Russia has imposed sanctions on Turkey following the downing of a Russian fighter plane by a Turkish missile. The worsening of the diplomatic and trade ties is expected to negatively affect both countries, which are already suffering from a loss of investors confidence due to their respective geopolitical and domestic problems.

The sanctions target some Turkish food imports and place restrictions on tourism and work visas for Turkish nationals, and will cost Turkey the trade and investment opportunities recently gained from the worsening of trade relations between Russia and the European Union.

“The negative impact on the bilateral trade, and the business environment for Turkish businesses in Russia will be almost immediate,” says Lilit Gevorgyan, senior economist at IHS Global Insight.

Turkish producers and exporters had seen a significant rise in exports of fresh produce to Russia since last year. “In 2014, Turkish meat exports to Russia stood at US$23.1mn, vegetables exports at US$385mn, and fruits exports at US$622mn. These sectors may lose their market shares and export revenues coming from the Russian market,” explains Seltem Iyigun, chief economist at Coface.

She expects Turkish exporters to show resilience, as they are accustomed to having to shift away from troubled zones and find new markets. “The Russian economy has been in recession since 2014 and [overall] Turkish exports have been declining constantly since early 2014 at an average pace of 25-30% on an annual basis at the worse period of the recession. This gave some time to Turkish exporters to adjust their production and diversify their export markets,” she says.

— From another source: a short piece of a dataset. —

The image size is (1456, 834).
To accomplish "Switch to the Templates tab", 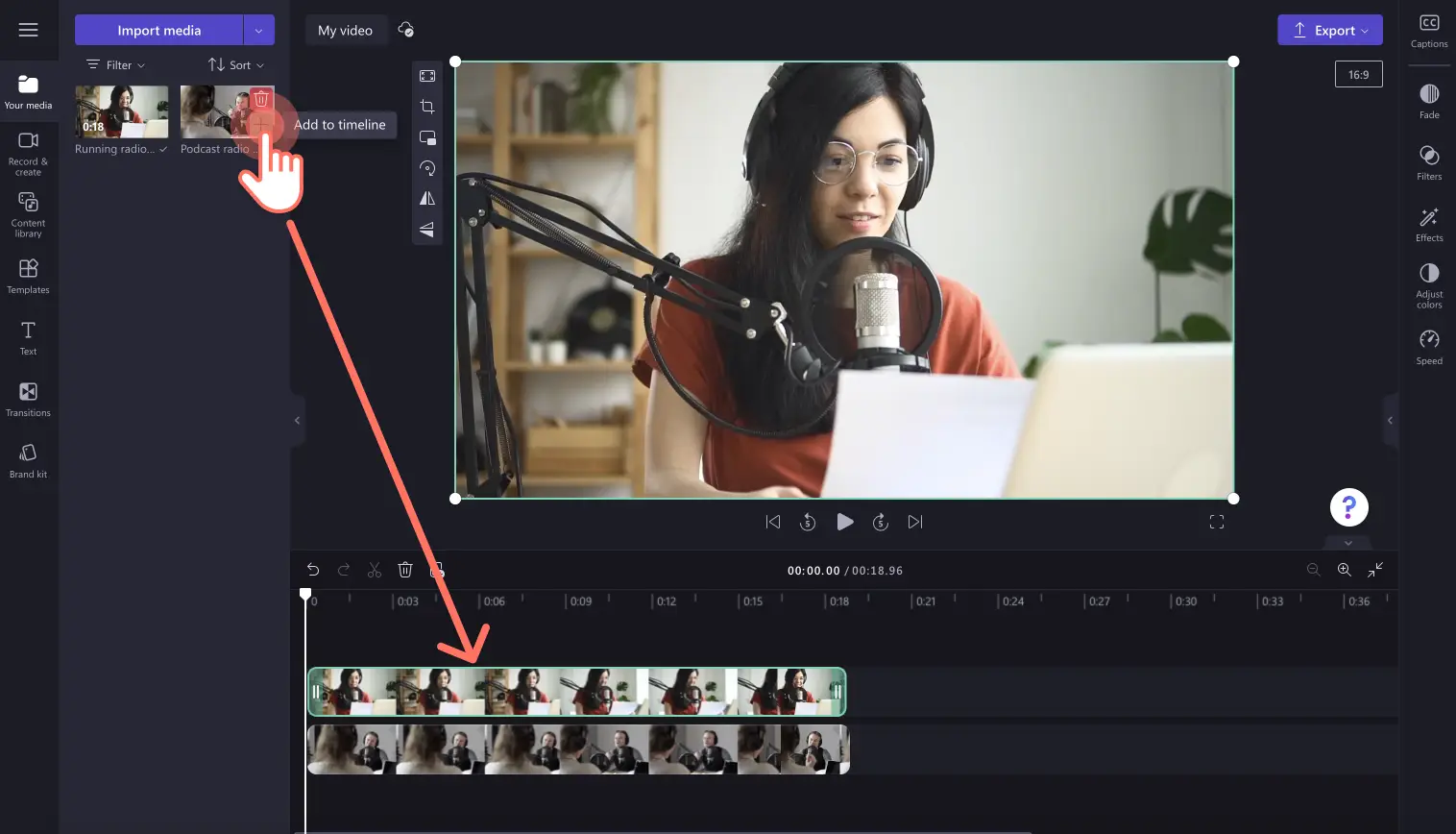I will [x=29, y=276].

Data from Russian officials claim Turkey accounts for 20% of the total Russian vegetable imports, and 4% of total food imports, totalling at US$1bn since the start of 2015. According to IHS’s Gevorgyan, former Soviet states in the South Caucasus and Central Asia regions stand to replace the Turkish market share. “These are relatively small producers, with less modernised businesses and smaller output, compared to their Turkish competitors. Therefore, their exports will be more expensive than the Turkish, and the Russian consumers will have to pay for the price difference,” she says.

For now, the energy and commodities sectors will remain outside of the sanctions’ grip for both economic and political reasons. “Turkey is one of the biggest clients of Russian energy exports and Russia may need funds coming from these exports to keep running its economy already in recession,” says Iyigun.

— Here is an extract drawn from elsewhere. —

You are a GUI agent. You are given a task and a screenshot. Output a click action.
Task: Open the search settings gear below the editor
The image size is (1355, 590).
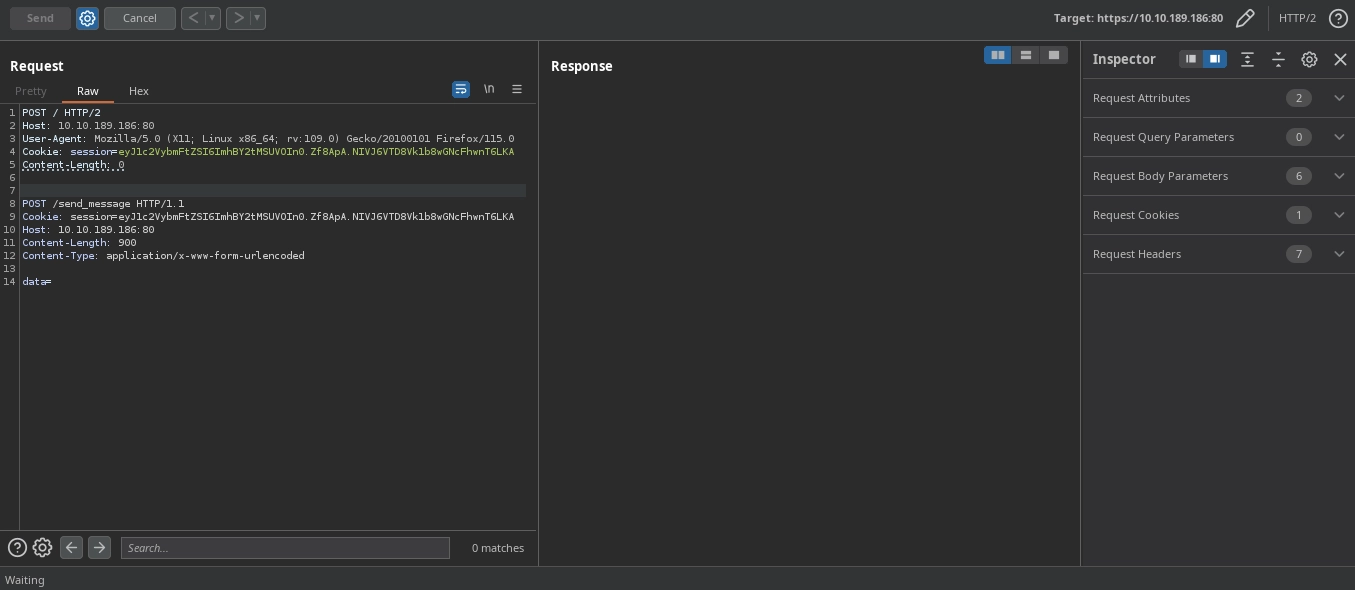pos(42,547)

“Should Russia stop gas supply this will create a havoc with the Turkish economy but it will also be a blow for Gazprom’s image. The company has been keen to de-politicise its operations and defend its image as a reliable supplier of this strategically important commodity,” adds Gevorgyan.

This situation may change should the sanctions regime stay in place for an extended period of time. According to Gevorgyan, sanctions will not be lifted quickly, unless the Turkish president dramatically and actively makes amends. “Chances of this happening are slim. Instead, the restrictions are expected to last at least for a year,” she says.

In the case of further escalation in bilateral relations, the two countries may also need to reconsider long-term geopolitical risks associated with multibillion investment projects in Turkey. The Russian Energy Minister Alexander Novak has announced on December 3 the suspension of talks with Turkey about TurkStream, a pipeline designed to provide a route for Russian natural gas to reach the EU without going through Ukraine. If Russia considers Turkey a troublesome area too, “there would be little sense in building the expensive infrastructure,” concludes Gevorgyan.